Yggdrasil, the tree of Life
Two of its roots are nourished by the sources of Hvergelmir and Mímir, the third and last rests in the House of Norns, Destiny. Several animals also inhabit its branches and its fruits provide youth to the gods.
There are several Viking symbols of protection, Aegishjalmur being one of them. Some warriors have painted it on their foreheads as a sign of protection and to instill fear in opponents, which is why it is also known as a terror or fear spell.
Currently the Aegishjalmur is tattooed as a symbol of protection or to be recognized among the members of the Ásatrú religion, followers of the beliefs of Germanic paganism.
It is sometimes confused with the Aegishjalmur symbol. It is actually related to the previous one, but it is a different sign. This is a runic pattern. Its origin is not very clear nor, in fact, if it is a symbol of the Viking era, since it is mentioned in few resources.
It is also known as the Viking compass or runic compass, and was believed to serve to ensure that a person did not get lost. For this reason, it was usually drawn on Viking ships before leaving to ensure a smooth return.
The triple horn of Odin or Triskelion horn This symbol is made up of three interlocking horns. It represents Odin’s search for magic mead or poetry mead. According to Norse mythology, Odin convinced a giantess to allow him to take a sip from each of the horns that contained the precious liquid.
The god, with every sip, completely emptied each of the horns and ran away, transforming himself into an eagle. It is used to represent wisdom and inspiration, especially poetics.
Mjölnir, Thor’s hammer
The hammer of Thor is probably the most important Viking symbol and known by all. It was built specifically for the god Thor and gives him the power to control lightning and thunder. When Thor threw the hammer at his enemies, he had the ability to return to him.
It is considered a symbol of protection.
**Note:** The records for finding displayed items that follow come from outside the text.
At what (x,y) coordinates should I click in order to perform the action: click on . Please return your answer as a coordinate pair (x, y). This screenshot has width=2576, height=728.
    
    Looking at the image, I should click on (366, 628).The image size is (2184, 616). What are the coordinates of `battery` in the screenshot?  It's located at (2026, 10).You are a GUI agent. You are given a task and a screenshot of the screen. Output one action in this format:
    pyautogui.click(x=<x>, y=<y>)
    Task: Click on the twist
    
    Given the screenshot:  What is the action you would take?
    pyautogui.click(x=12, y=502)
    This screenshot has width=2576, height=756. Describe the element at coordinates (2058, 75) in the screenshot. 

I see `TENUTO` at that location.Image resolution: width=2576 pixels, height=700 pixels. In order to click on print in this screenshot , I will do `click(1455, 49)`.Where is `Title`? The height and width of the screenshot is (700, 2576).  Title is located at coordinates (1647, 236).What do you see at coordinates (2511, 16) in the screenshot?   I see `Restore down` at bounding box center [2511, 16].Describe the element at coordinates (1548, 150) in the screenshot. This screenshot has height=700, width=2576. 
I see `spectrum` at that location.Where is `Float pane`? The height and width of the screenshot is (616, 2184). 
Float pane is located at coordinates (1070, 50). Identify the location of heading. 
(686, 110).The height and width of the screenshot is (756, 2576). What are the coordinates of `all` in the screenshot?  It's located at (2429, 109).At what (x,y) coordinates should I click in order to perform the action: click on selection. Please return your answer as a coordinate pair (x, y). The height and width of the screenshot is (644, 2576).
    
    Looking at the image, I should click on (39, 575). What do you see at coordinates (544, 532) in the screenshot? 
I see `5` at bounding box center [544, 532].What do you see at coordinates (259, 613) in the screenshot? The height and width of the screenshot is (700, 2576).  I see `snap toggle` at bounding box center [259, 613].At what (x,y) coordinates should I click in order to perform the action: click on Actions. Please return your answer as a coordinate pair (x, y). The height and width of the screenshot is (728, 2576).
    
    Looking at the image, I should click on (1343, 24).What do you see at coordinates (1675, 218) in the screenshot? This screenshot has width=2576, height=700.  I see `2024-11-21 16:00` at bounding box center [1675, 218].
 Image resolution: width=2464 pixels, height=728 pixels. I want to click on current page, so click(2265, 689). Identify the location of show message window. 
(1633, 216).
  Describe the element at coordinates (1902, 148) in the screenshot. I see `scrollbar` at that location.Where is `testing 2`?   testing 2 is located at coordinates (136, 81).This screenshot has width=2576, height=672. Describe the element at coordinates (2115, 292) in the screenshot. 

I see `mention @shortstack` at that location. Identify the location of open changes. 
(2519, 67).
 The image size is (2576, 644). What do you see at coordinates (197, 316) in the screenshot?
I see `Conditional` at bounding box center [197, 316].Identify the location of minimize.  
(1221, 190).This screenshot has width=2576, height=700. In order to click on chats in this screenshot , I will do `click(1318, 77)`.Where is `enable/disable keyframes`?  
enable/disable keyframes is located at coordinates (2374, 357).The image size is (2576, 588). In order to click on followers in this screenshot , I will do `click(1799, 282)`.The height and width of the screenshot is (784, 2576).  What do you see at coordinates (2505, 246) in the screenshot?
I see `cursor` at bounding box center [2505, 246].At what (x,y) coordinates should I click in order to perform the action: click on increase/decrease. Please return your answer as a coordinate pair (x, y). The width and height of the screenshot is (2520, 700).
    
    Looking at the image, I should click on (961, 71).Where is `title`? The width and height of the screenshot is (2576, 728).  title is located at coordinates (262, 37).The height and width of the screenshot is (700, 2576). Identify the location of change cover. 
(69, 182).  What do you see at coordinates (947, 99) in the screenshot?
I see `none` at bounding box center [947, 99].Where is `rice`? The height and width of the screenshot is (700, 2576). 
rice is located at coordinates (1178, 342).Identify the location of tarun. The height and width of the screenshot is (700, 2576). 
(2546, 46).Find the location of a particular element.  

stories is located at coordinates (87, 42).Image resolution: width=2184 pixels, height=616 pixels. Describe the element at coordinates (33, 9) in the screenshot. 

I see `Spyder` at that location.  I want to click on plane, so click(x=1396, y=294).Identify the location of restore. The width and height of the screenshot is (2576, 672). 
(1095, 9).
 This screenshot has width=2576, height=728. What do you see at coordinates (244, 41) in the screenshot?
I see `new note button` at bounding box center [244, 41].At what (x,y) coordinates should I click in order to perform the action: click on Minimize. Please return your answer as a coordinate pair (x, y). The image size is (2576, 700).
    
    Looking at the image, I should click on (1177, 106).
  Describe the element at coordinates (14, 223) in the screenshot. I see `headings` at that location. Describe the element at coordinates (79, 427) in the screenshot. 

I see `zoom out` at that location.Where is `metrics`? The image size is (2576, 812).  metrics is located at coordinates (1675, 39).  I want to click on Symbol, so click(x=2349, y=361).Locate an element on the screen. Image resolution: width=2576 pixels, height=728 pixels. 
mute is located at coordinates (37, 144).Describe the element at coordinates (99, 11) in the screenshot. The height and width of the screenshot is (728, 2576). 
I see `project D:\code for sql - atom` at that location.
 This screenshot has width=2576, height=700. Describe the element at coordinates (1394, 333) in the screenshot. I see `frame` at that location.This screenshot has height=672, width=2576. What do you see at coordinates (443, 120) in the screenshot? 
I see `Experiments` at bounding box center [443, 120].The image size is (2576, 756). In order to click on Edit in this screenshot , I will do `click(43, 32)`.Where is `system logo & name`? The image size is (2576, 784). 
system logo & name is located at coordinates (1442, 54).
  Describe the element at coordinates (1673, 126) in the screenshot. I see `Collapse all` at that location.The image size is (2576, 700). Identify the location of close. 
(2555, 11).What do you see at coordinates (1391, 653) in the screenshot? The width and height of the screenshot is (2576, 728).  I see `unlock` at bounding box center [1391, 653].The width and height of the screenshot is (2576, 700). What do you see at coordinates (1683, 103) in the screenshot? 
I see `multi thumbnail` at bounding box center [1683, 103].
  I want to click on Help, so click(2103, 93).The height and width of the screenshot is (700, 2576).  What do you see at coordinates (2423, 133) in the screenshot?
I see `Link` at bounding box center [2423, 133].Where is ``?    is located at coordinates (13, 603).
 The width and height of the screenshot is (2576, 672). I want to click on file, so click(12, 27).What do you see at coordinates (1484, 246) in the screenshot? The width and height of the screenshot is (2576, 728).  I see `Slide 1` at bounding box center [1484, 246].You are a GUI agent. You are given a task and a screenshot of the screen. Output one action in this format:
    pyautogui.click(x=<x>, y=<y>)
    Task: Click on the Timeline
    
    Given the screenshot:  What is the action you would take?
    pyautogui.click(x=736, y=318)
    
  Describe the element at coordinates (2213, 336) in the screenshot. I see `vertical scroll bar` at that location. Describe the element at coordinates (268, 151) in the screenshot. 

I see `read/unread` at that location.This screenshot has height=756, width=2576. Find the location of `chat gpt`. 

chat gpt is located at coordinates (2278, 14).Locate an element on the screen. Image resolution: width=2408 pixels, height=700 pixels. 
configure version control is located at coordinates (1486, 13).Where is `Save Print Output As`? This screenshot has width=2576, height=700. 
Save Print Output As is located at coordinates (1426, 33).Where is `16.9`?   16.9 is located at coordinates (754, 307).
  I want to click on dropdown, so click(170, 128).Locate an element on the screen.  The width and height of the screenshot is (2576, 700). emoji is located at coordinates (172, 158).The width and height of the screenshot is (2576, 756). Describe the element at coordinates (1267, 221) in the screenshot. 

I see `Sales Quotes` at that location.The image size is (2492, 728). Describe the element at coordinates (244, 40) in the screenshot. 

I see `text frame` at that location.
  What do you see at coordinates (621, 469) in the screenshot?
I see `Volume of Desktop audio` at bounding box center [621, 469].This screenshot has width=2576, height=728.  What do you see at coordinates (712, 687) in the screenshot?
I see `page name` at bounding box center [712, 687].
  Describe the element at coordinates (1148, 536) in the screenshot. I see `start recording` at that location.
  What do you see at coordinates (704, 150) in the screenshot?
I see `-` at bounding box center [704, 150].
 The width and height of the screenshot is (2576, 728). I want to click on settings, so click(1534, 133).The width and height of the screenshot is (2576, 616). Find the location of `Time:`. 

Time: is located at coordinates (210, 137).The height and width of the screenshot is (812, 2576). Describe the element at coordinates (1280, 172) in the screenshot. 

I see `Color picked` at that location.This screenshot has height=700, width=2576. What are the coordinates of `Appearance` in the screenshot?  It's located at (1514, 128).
Viking warriors hung him around his neck as an amulet that sought Thor’s protection during battles. Even during the Christianization of the Vikings, many people still used the amulet hanging next to Christian crosses.
Of all the Viking symbols, this is the one with the worst reputation. Nazism appropriated this symbol by completely emptying it of its original meaning.
For the Vikings, it was a symbol of blessing. The consecrated person with this amulet would be holy and would have good luck.
It transformed a desperate and chaotic person into a prosperous, strong and orderly person.
It appears in numerous Viking sagas with slightly different meanings. However, in all of them, the Svefnthorn allowed the enemies to sleep. For this reason it was used by men and gods to make their opponents sleep soundly.
Huginn and Muninn, the ravens of Odin The two ravens are the messengers of the god Odin. They are represented in various works of art next to the deity or resting on his shoulders. According to Norse mythology, these birds roam the world during the day looking for news to explain to Odin at sunset. Huginn and Muninn have the ability to understand and be able to speak in the language of humans.
Hugin means “thought” and Munin “mind” or “memory”, for this reason, some scholars suggest that they would be projections of Odin’s consciousness. The two birds are considered symbols of Odin and his powers.
In Viking culture, ravens were worshiped. Various kings and earls, such as Ragnar Lothbrok, used his figure as an emblem. Crows were also used to find land while navigating unknown waters. The animals were released and if they returned to the ship it meant there was no land nearby. Otherwise, they were flying to the ground.
This Viking symbol represents the interconnection of past, present and future. According to mythology, the tapestry is woven from the 3 Norns. These female beings live in the roots of Yggdrasil, the tree of life, and their function is to weave the destiny of all men. All the runes of the runic alphabet are represented in the symbol.